Pokal: FCR mit einem Glückslos

Das passte ja wie die Faust aufs Auge. Samstag Nachmittag, im Rahmen des Länderspiels der deutschen Fußballfrauen gegen die Schweiz in Augsburg, bescherte die Auslosung für das Achtelfinale im Pokalwettbewerb des Deutschen Fußball-Bundes (DFB) dem Erstligisten FCR 2001 Duisburg den Zweitligavertreter Herforder SV als Heimgegner. Und ausgerechnet dieses ostwestfälische Team bestritt gestern auf der vereinseigenen Anlage des FCR an der Mündelheimer Straße das Ligaspiel gegen die zweite FCR-Mannschaft (Bericht an anderer Stelle). Da konnten die Duisburgerinnen ihren Achtelfinalgegner praktischerweise schon einmal genau unter die Lupe nehmen. Das Glück meinte es diesmal überhaupt gut mit dem FCR. Ein Heimspiel Ende Oktober, dazu ein Zweitligist – eine bessere Auslosung konnte sich der derzeitige Tabellendritte der Bundesliga kaum wünschen. In der letzten Runde setzte sich der FCR mit 2:0 beim Regionalligisten SC Sand durch. Der Herforder SV bezwang seinen Ligakonkurrenten FFC Oldesloe mit 4:1. Für den FCR ist ein Heimspiel allein aus finanziellen Gründen wichtig.

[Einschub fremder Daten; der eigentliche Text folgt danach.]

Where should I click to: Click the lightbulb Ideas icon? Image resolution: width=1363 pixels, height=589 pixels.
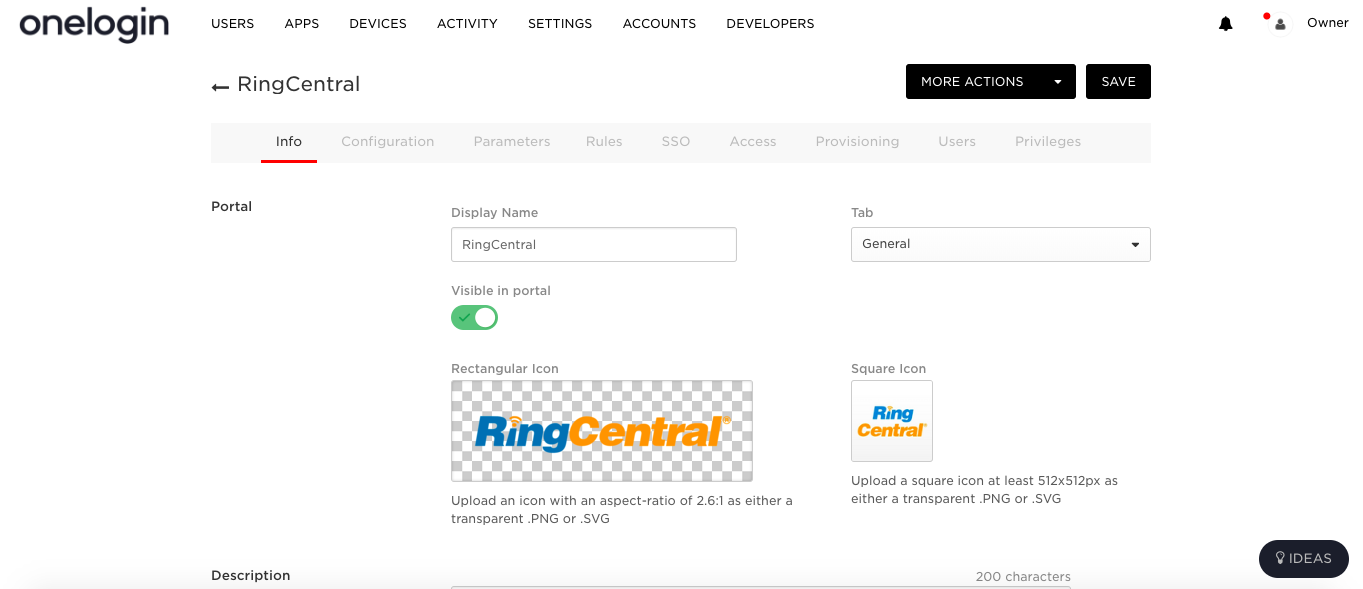(x=1280, y=558)
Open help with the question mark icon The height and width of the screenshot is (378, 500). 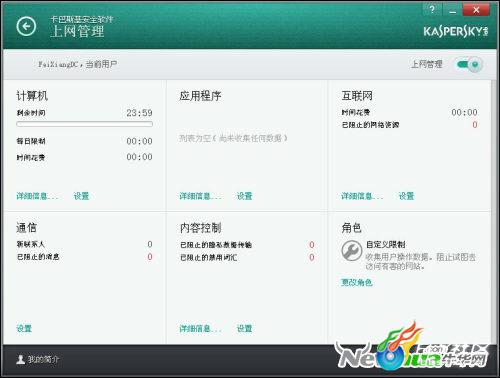[432, 10]
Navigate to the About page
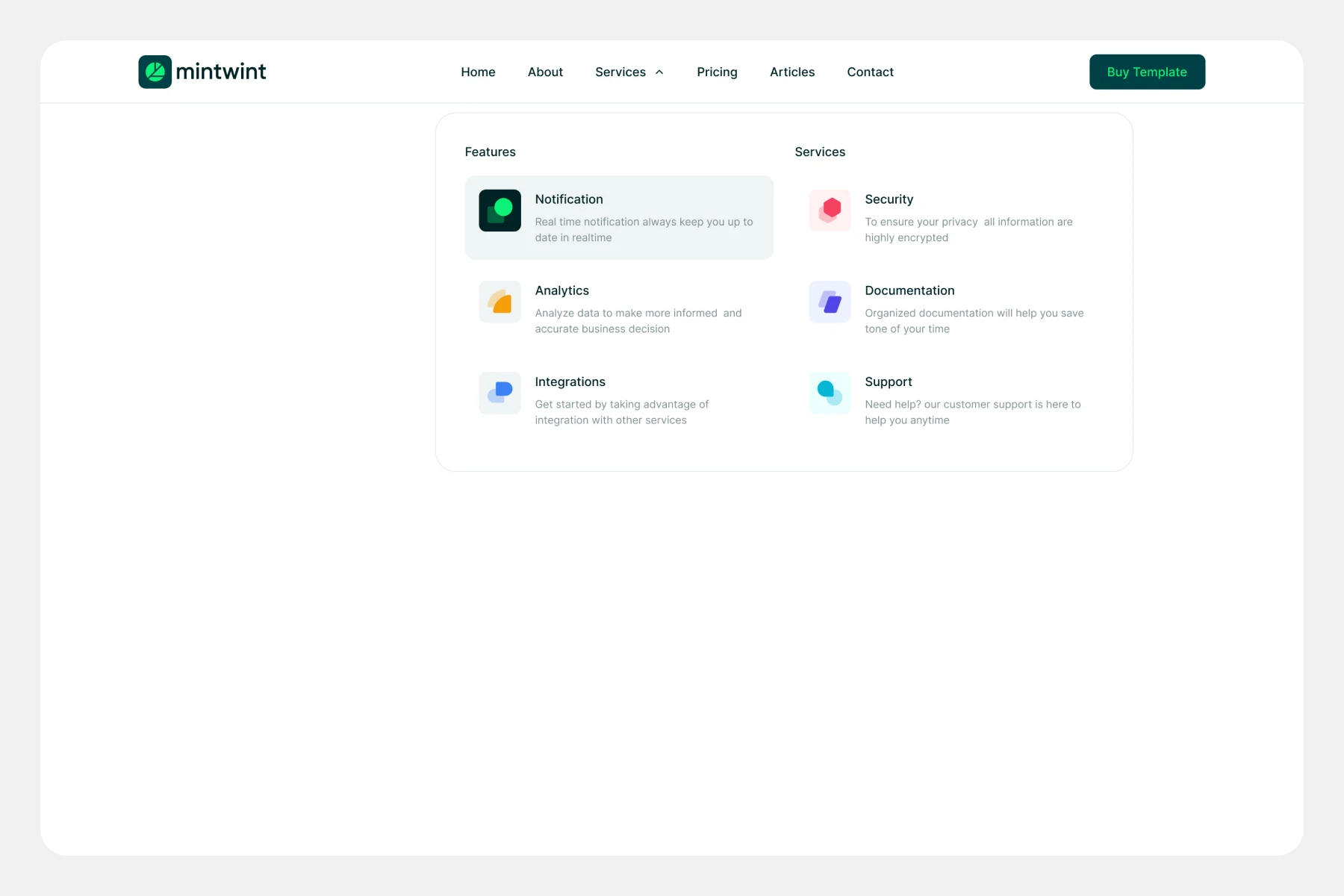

Im Europaqualifikationsspiel gegen die Schweiz (4:1-Sieg) wussten die vier eingesetzten FCR-Spielerinnen durchaus zu gefallen. Annike Krahn war die gewohnt souveräne Abwehrchefin, Linda Bresonik, beim FCR zumeist mit Defensivaufgaben befasst, präsentierte sich als Offensivkraft auf den Flügeln sehr wirkungs- und druckvoll, was sie mit dem Treffer zum 3:1 und weiteren guten Möglichkeiten unterstrich. Simone Laudehr spielte unauffällig, wenngleich überzeugend ihren Mittelfeldpart. Lediglich an Alexandra Popp ging das Spiel im Angriff etwas vorbei.